By Chief Joel F. Shults, Ed.D

Civil disobedience has been a hallmark of individual courage to force attention to the need for change. From the American Revolution to Rosa Parks to imprisoned 84-year-old nun Megan Rice, defying the law and accepting the consequences has been a noble stand against perceived injustice.

We have entered a new and perverted era of defiance. We now have government officials deciding that the will of the people as expressed in the laws of the land can be thwarted for temporary convenience or their own perceived moral superiority.

As we look over history we can certainly see that not all laws were ultimately just, effective, wise, or served their purpose forever. Legislators are political creatures who posture and bargain for re-election and campaign funding support. Dramatic headlines create a perceived need for immediate action that results in hastily constructed laws whose unintended consequences are not wisely anticipated. For example, look no further than the damaging anti-police laws cranked out in the last 18 months.

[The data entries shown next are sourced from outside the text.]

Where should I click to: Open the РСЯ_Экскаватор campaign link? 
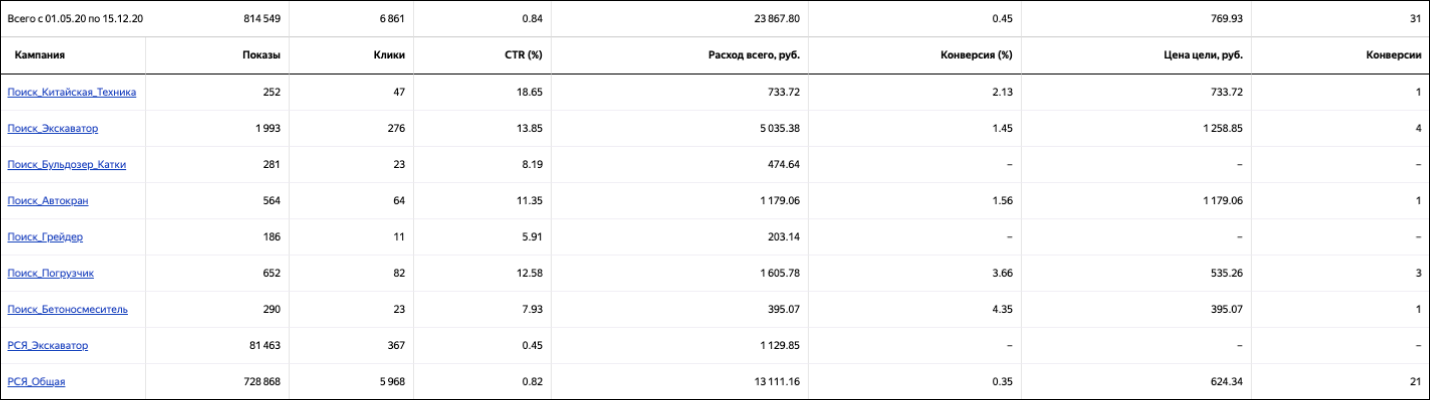[x=47, y=345]
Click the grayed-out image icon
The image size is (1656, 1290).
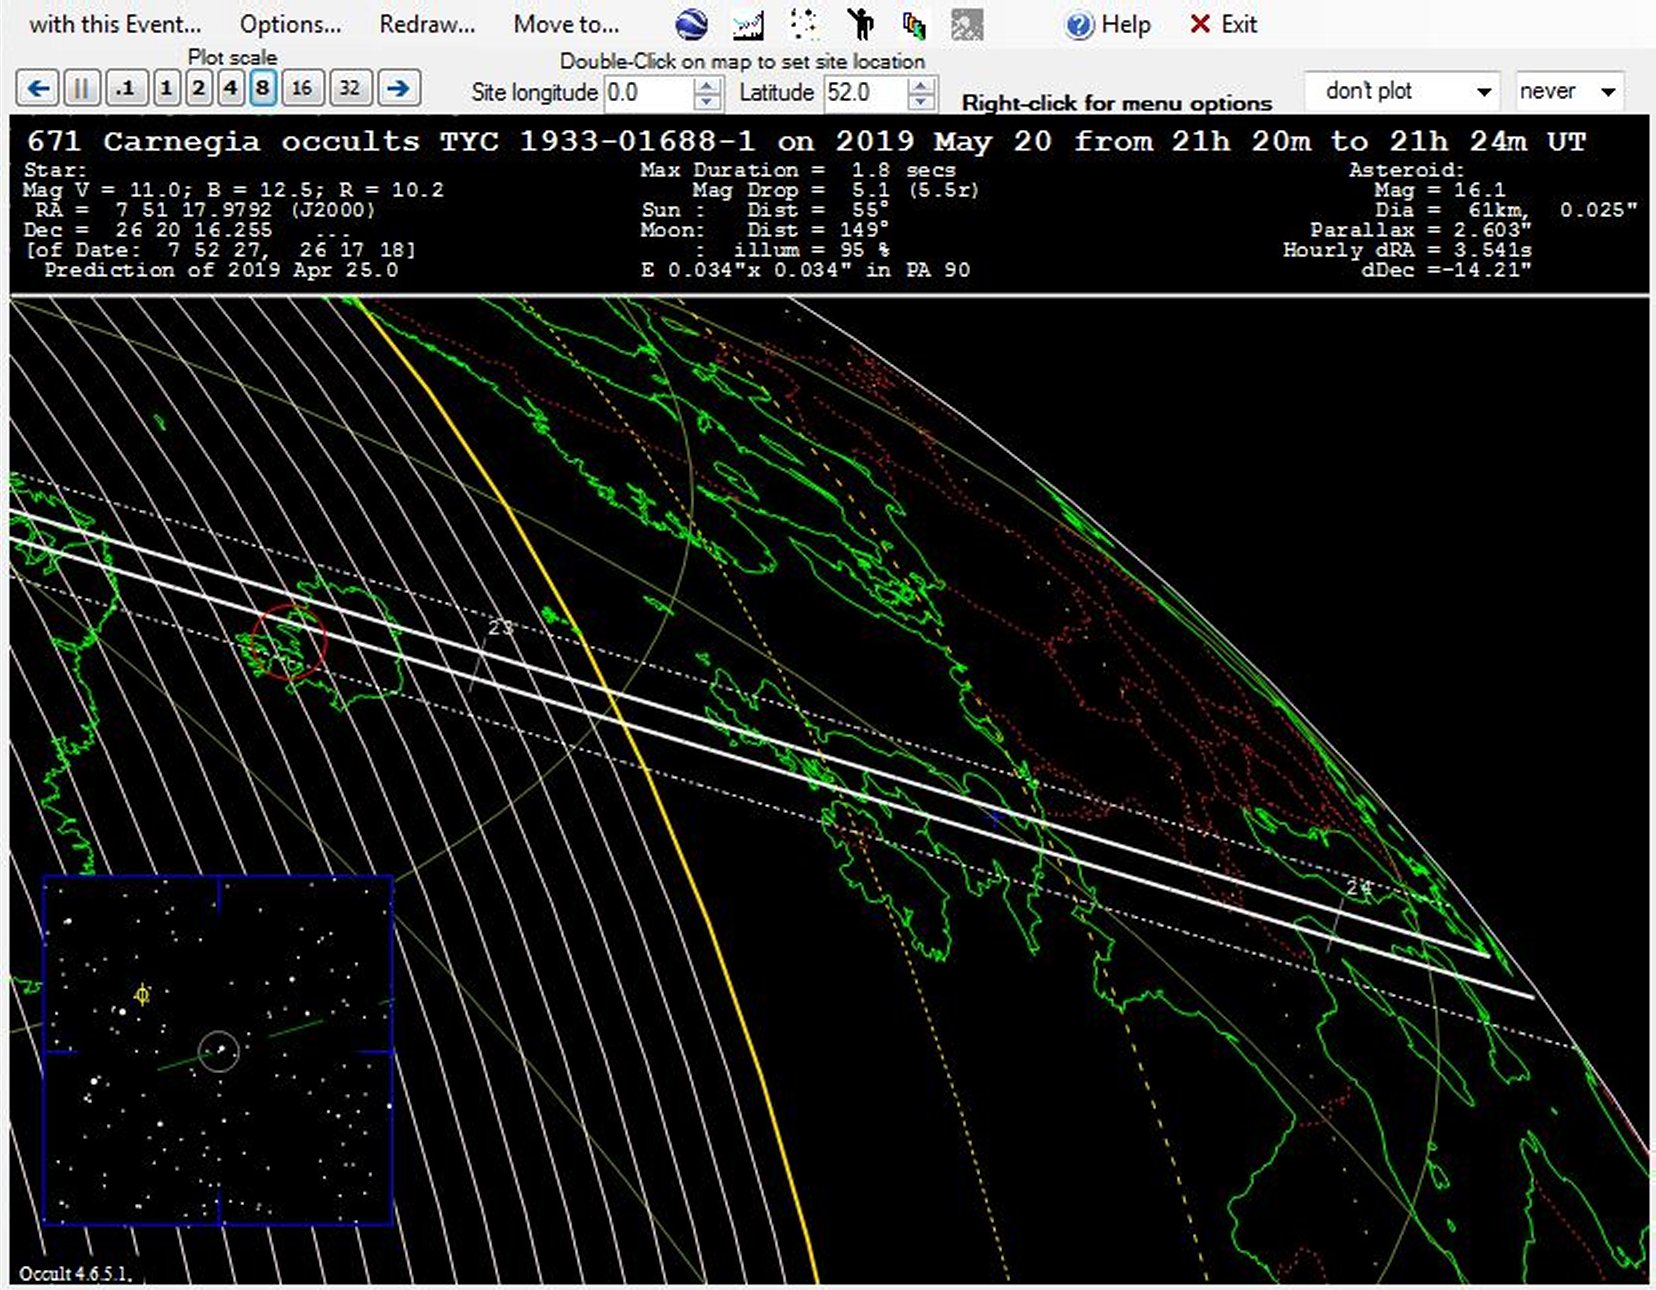967,24
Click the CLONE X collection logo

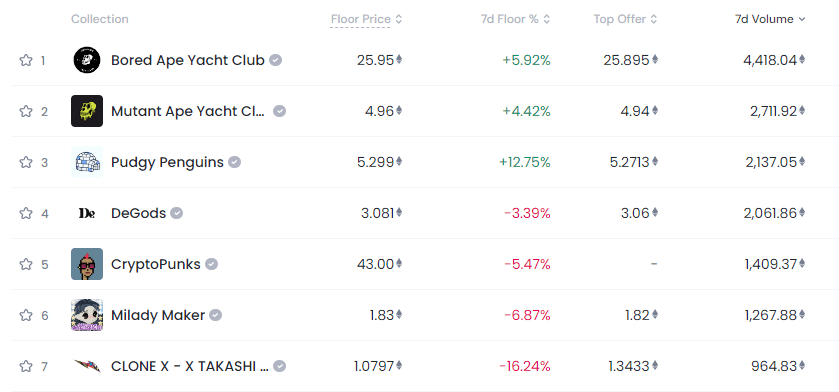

Governing 330 million Americans is necessarily complex. For the sake of unity, equality, and consistency we have the U.S. Constitution as the one governing document that must be the supreme law of the land without contradiction. Where no compelling federal interest exists, the 10th amendment recognizes the sovereignty of individual states. “The powers not delegated to the United States by the Constitution, nor prohibited by it to the States, are reserved to the States respectively, or to the people.” Arguments of federal encroachment aside, that is the system.

The 50 state legislatures, and those of U.S. Territories, act within Constitutional bounds, meeting regularly to address the needs of their constituents. Smaller units of government within each state are created by state law. The county boards and city councils pass ordinances that must be in conformance with their state constitution and statutes. At each level, there are agents of the respective governments that enforce the laws that are passed, thus the label of law enforcement.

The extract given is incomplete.